CT - standard reconstruction

ct

Technique

  • patient premedication: beta blocker and nitrates

  • acquisition method: step and shoot (prospective acquisition)

  • contrast injection protocol: triphasic injection

  • standard image reconstruction

Findings

  • normal coronary origins and proximal courses

  • coronary codominance

  • corkscrew-like tortuous terminal vessels

  • coronary stent in the second obtuse marginal branch

Plaque burden:

  • calcium score (according to Agatson, not shown): 750

  • segment involvement score (SIS): 7 segments

Right coronary artery (RCA): gives rise to PDA, two thin acute marginal branches

  • small calcified non-obstructing plaque in the transition zone of the proximal and middle segments

  • no relevant plaques or stenoses including the posterior descending artery (PDA)

Left main: short

  • calcified plaque with low-grade stenosis (25-49%)

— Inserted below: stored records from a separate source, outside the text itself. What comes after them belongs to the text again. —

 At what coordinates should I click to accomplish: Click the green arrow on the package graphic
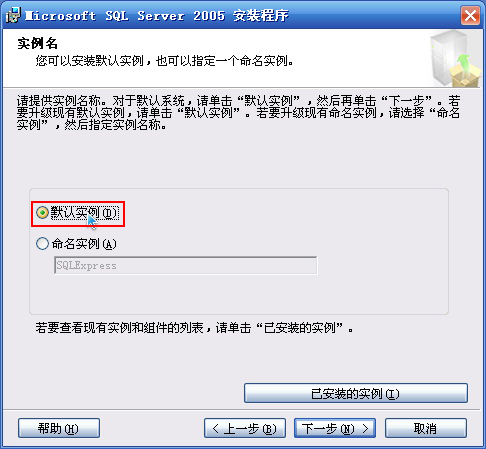(463, 63)
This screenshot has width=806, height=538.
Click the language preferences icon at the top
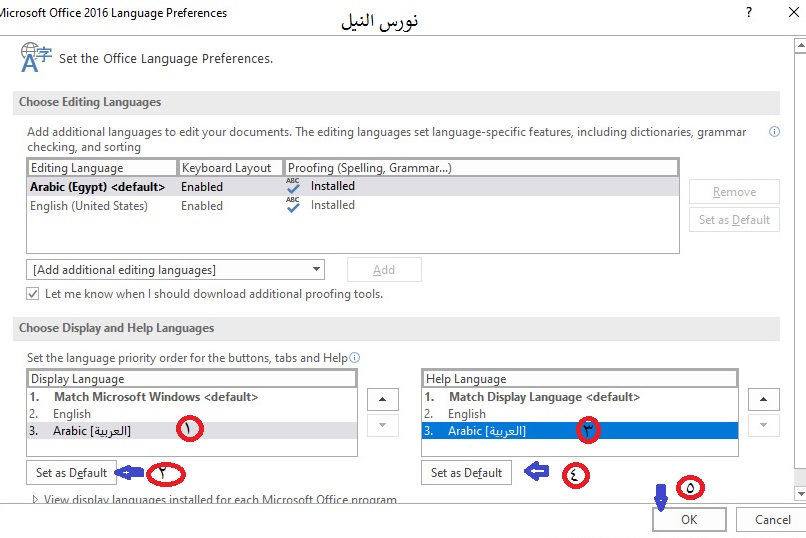pos(36,57)
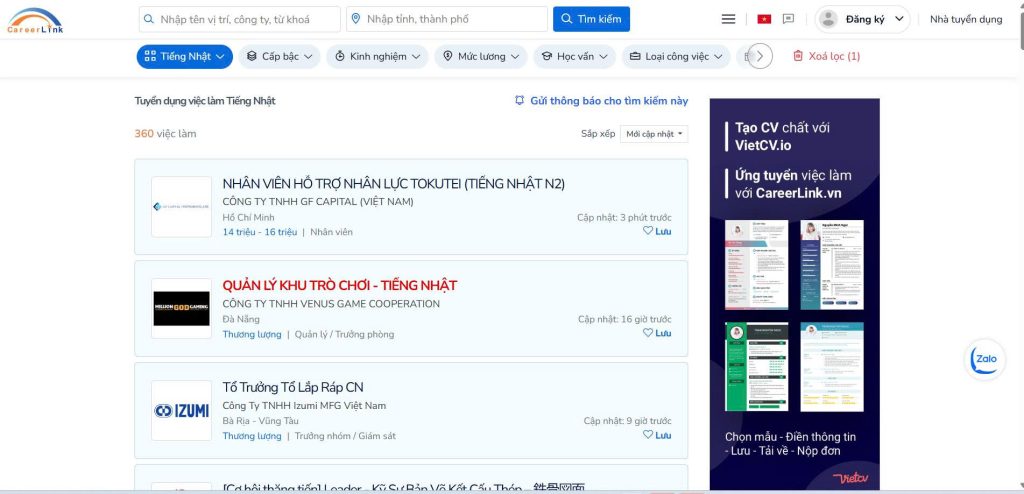1024x494 pixels.
Task: Open the hamburger menu icon
Action: [728, 19]

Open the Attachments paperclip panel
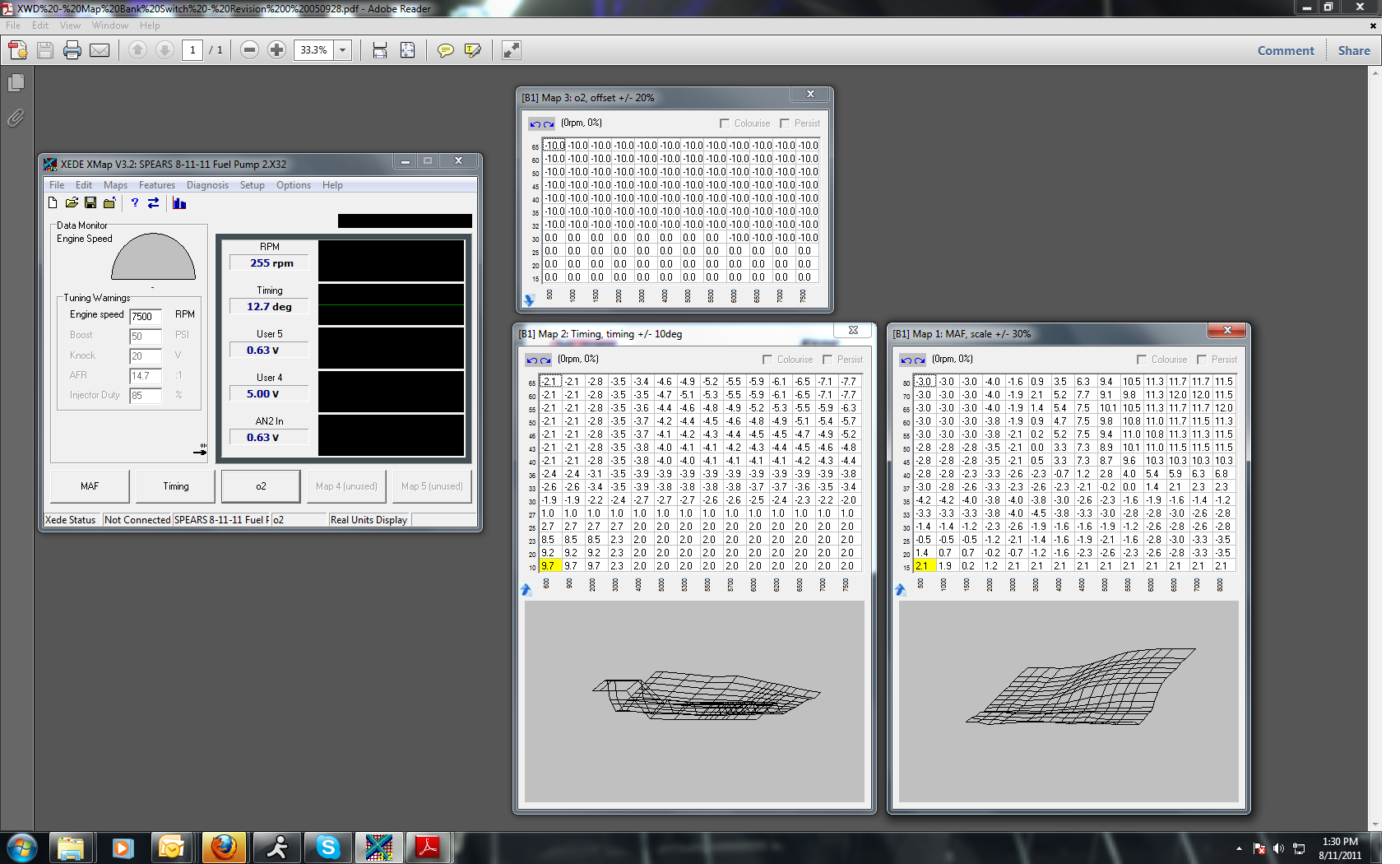16,118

Left anterior descending artery (LAD): (two diagonal branches)

  • multiple calcified plaques in the proximal and middle segments

  • plaque-related low-grade in the proximal and middle segments (25-49 %)

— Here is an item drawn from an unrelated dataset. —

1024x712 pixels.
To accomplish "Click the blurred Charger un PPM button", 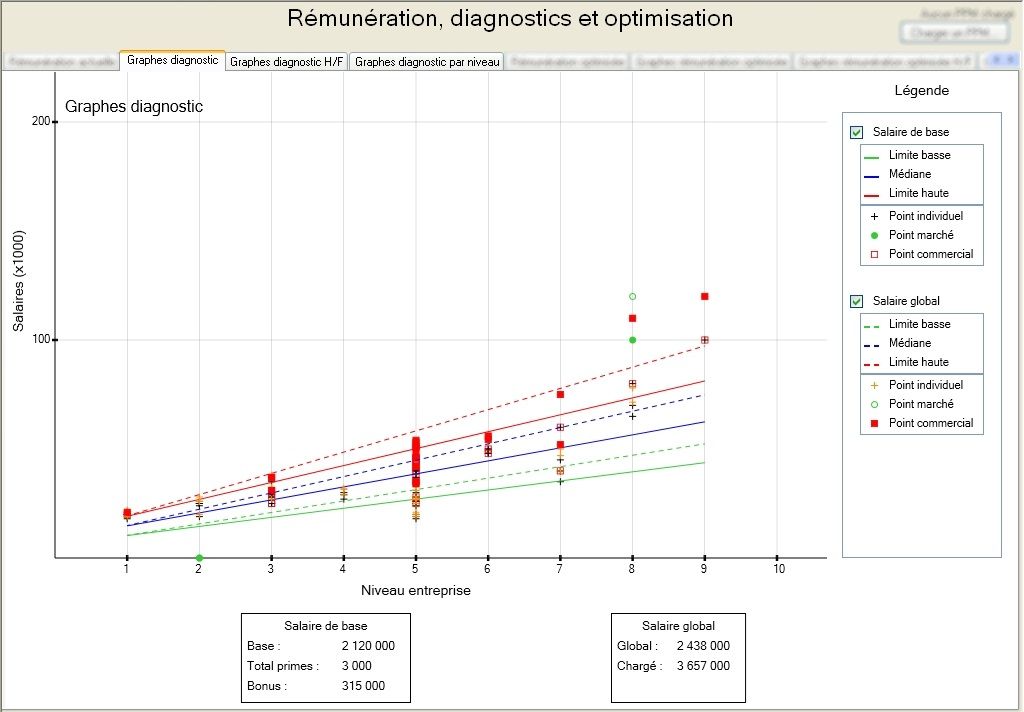I will 955,32.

  • apical part of the distal segment partially truncated at the image edge

  • plaque-related low-grade stenosis at the origin of the first diagonal branch

Circumflex artery (CX): (two obtuse marginal branches, long distal segment/posterolateral branch)

  • few calcified plaques

  • low-grade plaque-related stenoses (25-49%) in the proximal segments

  • coronary stent in OM2 with hardly assessable stent lumen but well-perfused distal run-off vessel

Impression

  • coronary artery disease with multiple plaque-related low-grade stenoses

  • severe overall plague burden

  • limited assessability with regard to in-stent stenosis of the second obtuse marginal branch

  • corkscrew-like tortuous terminal vessels indicating hypertensive disease

Exam courtesy: Yvonne Kühn (radiographer)

CT - sharp algorithm

ct

Technique

  • sharp reconstruction algorithm without edge correction

  • wider window setting for the curved and straight multi-planar reconstruction

Findings

The stent lumen with a lumen diameter of slightly less than 1.5 mm is much better visible now, but the assessment with regard to in-stent stenosis is still difficult not only due to the stent but also due to the small stent lumen. However, there is no evidence of stent occlusion.

Case Discussion

A case of coronary artery disease with moderate stenoses of

According to the new version of the Coronary Artery Disease - Reporting and Data System 1 this case was classified CAD-RADS N/P3/S and functional assessment was recommended in this case, because of the following reasons:

  • we did not feel confident enough to exclude an in-stent stenosis in a coronary stent with a visible lumen diameter of <1.5 mm (even on the sharp image reconstruction algorithm)

  • the apical part of the distal segment partially truncated at the image edge

The patient received a nuclear stress test, which did not show any signs of myocardial ischemia. Management should also include aggressive risk factor modification and preventive therapy 1.